> [Problem statement]: What you return should be the lines of the data containing "height", each in full.

> [Material for this exercise]:
▼

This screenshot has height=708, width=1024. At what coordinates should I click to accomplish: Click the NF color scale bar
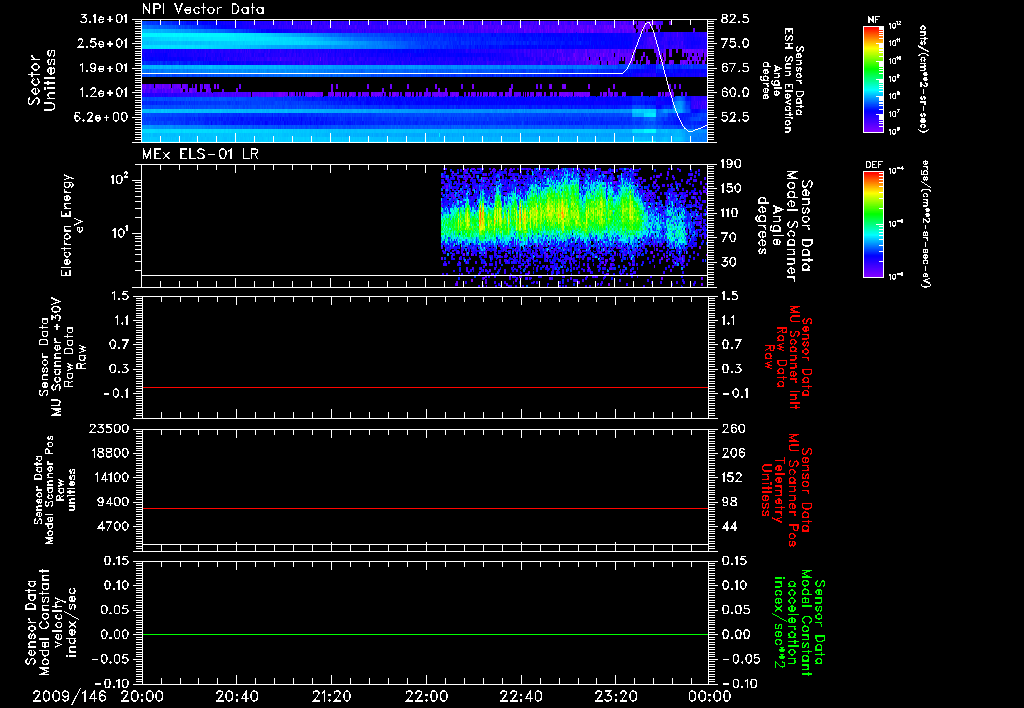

▲
▼

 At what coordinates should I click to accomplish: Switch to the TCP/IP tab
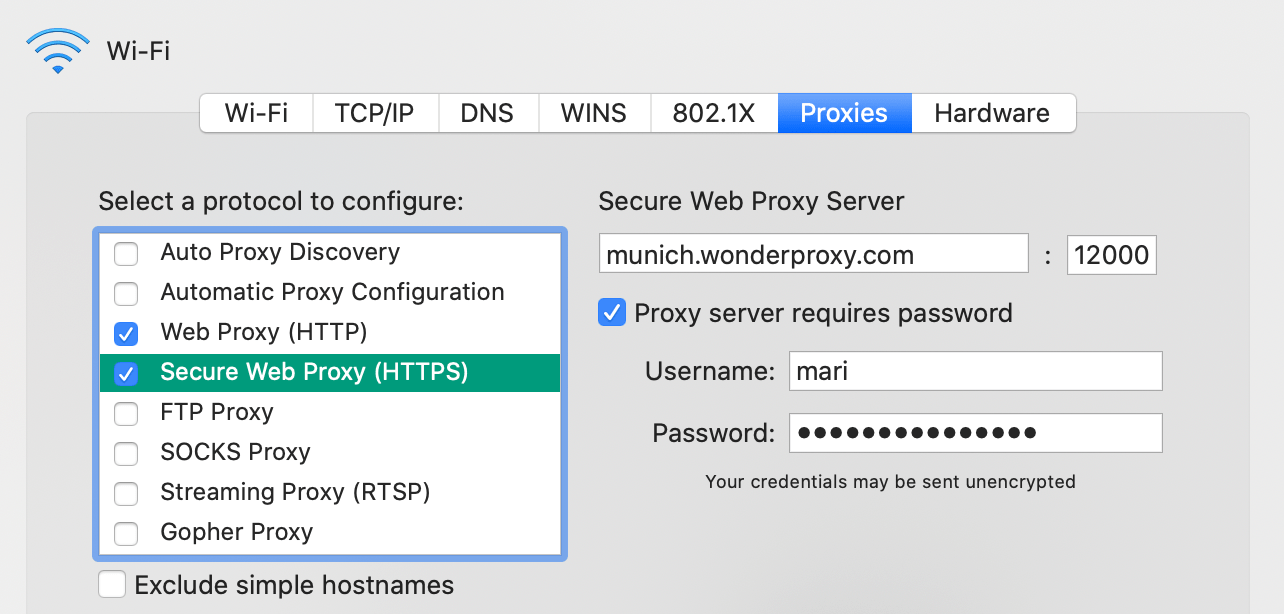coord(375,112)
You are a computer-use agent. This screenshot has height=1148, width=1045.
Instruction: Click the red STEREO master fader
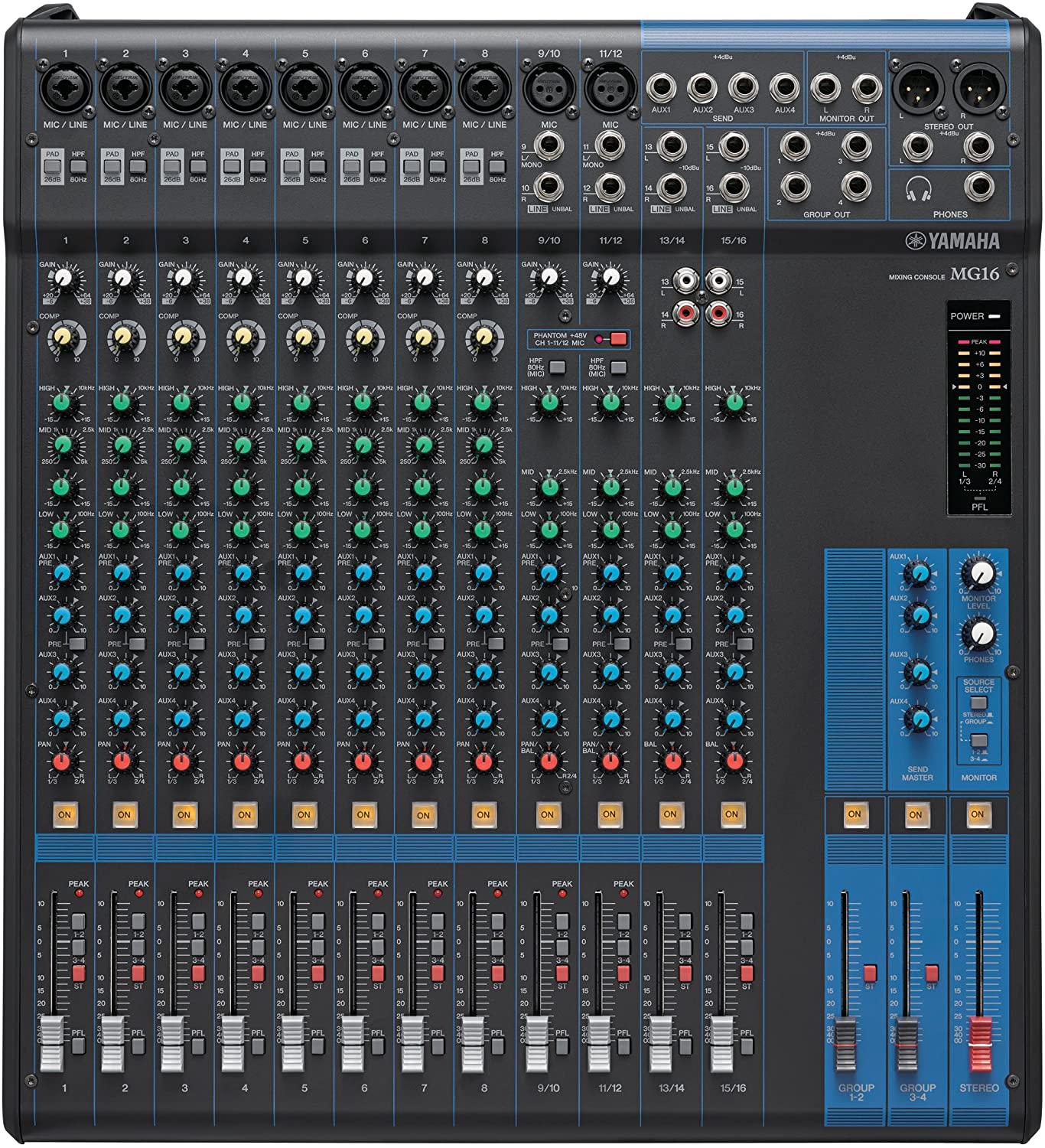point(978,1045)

▲

> [Response box]:
This screenshot has height=708, width=1024. At what coordinates should I click to accomplish: Click the NF color scale bar
You are a computer-use agent. This screenshot has height=1148, width=1045.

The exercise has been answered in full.